Robert Klara

Journalist • Historian • Author

whitehouseconstruction
Yet as author Robert Klara reveals in this first-ever comprehensive account of the project, Harry Truman’s White House renovation was, at best, a mixed legacy. Even as workmen constructed a modern presidential fortress at 1600 Pennsylvania Avenue, the White House’s old sandstone walls also concealed a profusion of secrets and mishaps, many just barely kept from public view. Like Matryoshka dolls—and like the book’s title suggests—there were several White Houses inside the new White House. And stories to go with each.

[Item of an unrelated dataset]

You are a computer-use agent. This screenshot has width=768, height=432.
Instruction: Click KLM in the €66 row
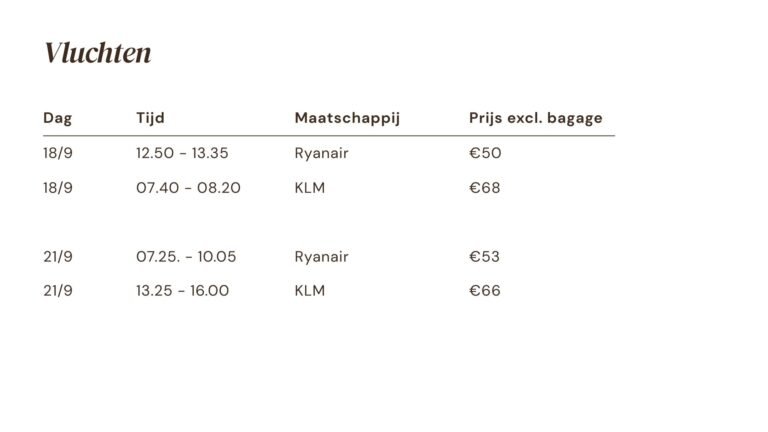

There was the supervising government commission that allowed Truman to secretly play architect, and the actual White House architect who spent his nights at séances—speaking to the ghosts of dead presidents. There were the truckloads of artifacts that were supposed to be returned to the completed mansion, but were instead sold off as souvenirs, donated to federal prisons, or (in the worst case) buried in a Virginia landfill. And finally there was the top-secret bomb shelter designed to protect Truman in the event of nuclear war. It was a bunker that officially did not exist—and one put to the test during a terrifying false alarm that looked like the start of World War III.

The Hidden White House is a snapshot of postwar America and its first Cold War leader, undertaking a job that changed the centerpiece of the country’s national heritage. Truman’s rebuilding of the White House was far from a perfect job, but it was a remarkable one—and one whose secrets are now finally revealed.